Exercise aim: Copy the data word for word from the line that contains "You are a computer-use agent. This" through the end of the data, including both of those lines.

(Entries on where items appear)
- - - - -
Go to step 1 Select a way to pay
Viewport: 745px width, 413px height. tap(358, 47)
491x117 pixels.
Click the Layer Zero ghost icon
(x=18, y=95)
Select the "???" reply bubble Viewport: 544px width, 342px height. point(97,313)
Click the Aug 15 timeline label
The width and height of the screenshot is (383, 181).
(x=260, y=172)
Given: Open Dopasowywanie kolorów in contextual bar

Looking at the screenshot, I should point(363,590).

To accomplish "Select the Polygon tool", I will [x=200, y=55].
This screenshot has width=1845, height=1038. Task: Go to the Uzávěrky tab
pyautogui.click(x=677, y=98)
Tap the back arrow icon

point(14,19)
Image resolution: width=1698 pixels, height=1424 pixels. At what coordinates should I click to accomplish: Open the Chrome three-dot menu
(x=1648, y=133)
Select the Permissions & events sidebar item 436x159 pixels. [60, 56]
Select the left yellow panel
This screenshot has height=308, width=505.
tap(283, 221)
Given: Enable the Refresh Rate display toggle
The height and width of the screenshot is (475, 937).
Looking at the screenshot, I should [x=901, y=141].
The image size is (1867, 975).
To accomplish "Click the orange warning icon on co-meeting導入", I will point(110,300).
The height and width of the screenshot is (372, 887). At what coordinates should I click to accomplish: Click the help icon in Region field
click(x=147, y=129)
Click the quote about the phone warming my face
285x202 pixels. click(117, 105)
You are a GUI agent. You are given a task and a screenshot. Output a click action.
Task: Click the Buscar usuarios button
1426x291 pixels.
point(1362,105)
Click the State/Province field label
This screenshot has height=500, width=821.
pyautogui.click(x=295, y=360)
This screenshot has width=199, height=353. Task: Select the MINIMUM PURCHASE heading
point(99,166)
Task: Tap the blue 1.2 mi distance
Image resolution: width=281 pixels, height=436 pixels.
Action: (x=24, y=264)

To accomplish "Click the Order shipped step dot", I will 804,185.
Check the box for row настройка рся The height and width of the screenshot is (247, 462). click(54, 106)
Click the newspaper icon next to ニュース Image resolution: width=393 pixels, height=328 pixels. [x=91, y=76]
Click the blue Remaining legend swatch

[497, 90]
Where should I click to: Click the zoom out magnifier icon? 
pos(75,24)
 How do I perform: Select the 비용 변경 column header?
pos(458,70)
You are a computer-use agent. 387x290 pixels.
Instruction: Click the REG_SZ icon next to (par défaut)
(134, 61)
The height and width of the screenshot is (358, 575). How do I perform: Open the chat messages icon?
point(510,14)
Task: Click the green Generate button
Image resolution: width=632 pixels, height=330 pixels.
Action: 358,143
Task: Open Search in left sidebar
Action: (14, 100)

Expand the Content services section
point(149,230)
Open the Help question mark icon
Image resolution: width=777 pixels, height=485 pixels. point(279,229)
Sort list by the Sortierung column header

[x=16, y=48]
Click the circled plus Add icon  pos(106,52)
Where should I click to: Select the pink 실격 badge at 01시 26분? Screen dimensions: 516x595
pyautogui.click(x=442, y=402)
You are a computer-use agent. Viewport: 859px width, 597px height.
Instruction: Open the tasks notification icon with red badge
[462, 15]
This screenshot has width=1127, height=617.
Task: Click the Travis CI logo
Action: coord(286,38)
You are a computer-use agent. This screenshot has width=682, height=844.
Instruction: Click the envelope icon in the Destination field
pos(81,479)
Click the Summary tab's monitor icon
- - - - -
Solution below:
You are a computer-use agent. This screenshot has width=682, height=844.
Instruction: Click the envelope icon in the Destination field
pos(81,479)
Click the Summary tab's monitor icon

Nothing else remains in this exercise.